SOURCE MATERIAL.
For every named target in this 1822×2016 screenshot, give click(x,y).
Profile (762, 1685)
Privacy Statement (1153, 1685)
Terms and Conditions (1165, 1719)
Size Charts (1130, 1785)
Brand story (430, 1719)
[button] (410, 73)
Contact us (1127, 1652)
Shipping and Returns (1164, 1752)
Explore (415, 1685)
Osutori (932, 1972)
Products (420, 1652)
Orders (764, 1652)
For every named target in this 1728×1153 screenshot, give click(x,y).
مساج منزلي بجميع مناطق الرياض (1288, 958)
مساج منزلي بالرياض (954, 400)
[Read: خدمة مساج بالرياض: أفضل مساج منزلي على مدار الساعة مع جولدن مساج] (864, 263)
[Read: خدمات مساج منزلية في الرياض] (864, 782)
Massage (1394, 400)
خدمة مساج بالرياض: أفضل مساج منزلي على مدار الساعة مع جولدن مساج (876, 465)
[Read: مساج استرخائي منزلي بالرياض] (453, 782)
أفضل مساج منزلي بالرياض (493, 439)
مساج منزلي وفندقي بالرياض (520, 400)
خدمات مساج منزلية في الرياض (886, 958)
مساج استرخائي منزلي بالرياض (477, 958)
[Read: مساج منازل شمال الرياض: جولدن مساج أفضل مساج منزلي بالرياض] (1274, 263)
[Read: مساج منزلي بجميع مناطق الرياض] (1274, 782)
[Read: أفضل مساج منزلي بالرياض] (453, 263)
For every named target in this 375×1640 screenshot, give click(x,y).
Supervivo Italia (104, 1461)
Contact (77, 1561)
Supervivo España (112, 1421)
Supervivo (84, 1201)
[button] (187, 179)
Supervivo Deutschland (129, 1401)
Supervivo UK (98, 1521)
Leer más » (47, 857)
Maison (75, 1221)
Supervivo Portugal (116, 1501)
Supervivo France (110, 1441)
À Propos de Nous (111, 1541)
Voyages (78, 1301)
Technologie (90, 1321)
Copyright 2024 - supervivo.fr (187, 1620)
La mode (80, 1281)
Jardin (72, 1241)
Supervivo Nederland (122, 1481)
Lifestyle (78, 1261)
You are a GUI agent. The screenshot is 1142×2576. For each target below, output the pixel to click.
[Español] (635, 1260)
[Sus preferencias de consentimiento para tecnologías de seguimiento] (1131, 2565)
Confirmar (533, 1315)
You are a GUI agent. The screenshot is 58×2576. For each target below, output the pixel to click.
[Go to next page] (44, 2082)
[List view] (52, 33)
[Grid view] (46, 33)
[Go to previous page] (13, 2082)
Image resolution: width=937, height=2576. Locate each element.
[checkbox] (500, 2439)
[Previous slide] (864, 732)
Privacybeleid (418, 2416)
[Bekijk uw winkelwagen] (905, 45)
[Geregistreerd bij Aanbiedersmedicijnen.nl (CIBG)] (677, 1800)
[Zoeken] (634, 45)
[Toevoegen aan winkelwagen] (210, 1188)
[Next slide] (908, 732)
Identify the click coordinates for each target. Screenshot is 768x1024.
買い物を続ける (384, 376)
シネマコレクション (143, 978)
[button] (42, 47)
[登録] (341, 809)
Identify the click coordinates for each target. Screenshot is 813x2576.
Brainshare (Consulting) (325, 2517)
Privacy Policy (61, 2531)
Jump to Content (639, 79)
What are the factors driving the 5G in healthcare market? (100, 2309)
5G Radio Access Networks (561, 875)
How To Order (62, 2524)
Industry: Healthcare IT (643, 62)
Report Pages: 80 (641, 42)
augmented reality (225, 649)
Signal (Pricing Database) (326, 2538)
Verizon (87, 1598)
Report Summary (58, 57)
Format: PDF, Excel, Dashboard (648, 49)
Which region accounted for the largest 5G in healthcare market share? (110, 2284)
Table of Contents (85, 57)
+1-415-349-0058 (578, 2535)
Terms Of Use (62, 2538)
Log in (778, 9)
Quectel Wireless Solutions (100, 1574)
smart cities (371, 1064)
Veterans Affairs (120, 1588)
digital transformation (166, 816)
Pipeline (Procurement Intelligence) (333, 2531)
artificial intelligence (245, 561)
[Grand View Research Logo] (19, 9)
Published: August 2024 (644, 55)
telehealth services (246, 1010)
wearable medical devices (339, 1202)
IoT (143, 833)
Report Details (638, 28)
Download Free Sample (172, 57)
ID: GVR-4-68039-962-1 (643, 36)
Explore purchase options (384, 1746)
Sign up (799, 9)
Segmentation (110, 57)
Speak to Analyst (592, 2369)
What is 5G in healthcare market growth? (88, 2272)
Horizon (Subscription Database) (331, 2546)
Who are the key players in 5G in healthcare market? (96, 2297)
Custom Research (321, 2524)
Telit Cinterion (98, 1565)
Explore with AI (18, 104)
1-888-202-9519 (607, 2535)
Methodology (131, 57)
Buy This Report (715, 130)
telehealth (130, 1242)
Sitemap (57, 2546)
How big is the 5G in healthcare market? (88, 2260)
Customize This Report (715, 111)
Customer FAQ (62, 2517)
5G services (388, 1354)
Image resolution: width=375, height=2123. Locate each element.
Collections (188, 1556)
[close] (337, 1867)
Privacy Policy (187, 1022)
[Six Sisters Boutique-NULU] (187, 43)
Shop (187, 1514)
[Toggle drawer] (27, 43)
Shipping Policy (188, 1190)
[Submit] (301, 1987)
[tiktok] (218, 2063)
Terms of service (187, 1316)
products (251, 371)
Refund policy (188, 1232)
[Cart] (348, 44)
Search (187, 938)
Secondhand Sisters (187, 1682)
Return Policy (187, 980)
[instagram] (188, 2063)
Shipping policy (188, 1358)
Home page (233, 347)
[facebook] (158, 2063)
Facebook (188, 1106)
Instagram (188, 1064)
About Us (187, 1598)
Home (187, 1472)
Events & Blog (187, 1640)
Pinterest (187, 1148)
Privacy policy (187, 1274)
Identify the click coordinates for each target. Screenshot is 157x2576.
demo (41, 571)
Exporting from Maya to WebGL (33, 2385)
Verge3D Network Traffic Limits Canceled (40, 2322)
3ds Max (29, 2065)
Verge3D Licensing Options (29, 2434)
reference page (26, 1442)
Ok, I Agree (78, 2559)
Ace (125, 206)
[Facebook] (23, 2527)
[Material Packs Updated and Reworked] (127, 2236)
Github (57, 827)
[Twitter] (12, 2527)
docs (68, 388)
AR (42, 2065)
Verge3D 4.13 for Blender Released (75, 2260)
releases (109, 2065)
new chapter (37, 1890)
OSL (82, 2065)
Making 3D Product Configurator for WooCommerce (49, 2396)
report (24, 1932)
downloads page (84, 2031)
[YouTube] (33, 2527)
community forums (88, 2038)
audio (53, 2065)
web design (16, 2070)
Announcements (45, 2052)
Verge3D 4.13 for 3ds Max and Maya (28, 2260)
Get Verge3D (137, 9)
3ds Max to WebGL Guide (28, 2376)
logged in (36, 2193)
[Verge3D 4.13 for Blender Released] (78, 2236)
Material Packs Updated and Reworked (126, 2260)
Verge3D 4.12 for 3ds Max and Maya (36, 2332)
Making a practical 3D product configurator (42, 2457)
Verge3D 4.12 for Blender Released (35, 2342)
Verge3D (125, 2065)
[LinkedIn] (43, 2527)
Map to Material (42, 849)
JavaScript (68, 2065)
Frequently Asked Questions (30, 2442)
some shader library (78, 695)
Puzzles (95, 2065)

ASSIGNMENT. Starting from the line that contains "Verge3D 4.12 for 3ds Max and Maya (36, 2332)", give again every line to the last line of the data, exactly. Include nothing else.

WRITTEN ANSWER.
Verge3D 4.12 for 3ds Max and Maya (36, 2332)
Making a practical 3D product configurator (42, 2457)
Verge3D 4.12 for Blender Released (35, 2342)
Verge3D (125, 2065)
[LinkedIn] (43, 2527)
Map to Material (42, 849)
JavaScript (68, 2065)
Frequently Asked Questions (30, 2442)
some shader library (78, 695)
Puzzles (95, 2065)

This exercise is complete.